## WHAT IS BEING ASKED
Where a line of the entries holds the string "will", copy that line.

## THE RECORDS
++++++++++
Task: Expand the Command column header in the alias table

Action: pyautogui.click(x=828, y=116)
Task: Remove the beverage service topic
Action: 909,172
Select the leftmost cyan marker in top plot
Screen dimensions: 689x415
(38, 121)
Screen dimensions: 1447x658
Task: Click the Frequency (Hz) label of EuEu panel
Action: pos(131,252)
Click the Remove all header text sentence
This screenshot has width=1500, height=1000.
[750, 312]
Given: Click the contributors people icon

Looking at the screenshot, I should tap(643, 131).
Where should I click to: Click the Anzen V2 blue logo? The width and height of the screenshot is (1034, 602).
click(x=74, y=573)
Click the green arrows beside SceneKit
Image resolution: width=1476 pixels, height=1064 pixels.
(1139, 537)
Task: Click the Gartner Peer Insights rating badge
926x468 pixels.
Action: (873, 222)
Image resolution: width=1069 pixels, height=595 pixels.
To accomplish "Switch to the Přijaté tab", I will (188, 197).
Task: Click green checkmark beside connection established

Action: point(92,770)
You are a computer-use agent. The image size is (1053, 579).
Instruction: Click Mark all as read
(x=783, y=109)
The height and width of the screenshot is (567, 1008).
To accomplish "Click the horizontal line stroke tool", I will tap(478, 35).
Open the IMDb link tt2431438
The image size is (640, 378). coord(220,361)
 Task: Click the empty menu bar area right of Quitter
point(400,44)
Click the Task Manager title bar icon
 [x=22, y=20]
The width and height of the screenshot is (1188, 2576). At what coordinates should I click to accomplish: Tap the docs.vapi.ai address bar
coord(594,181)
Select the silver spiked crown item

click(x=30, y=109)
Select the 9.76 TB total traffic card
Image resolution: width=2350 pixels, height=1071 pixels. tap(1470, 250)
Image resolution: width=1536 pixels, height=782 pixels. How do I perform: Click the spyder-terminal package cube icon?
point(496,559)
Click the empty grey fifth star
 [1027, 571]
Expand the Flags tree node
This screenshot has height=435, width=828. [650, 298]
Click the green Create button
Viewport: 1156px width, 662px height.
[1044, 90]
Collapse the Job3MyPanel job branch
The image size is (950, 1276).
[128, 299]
++++++++++
## ANSWER BOX
To accomplish "Switch to the Přijaté tab", I will (188, 197).
To accomplish "Click the horizontal line stroke tool", I will tap(478, 35).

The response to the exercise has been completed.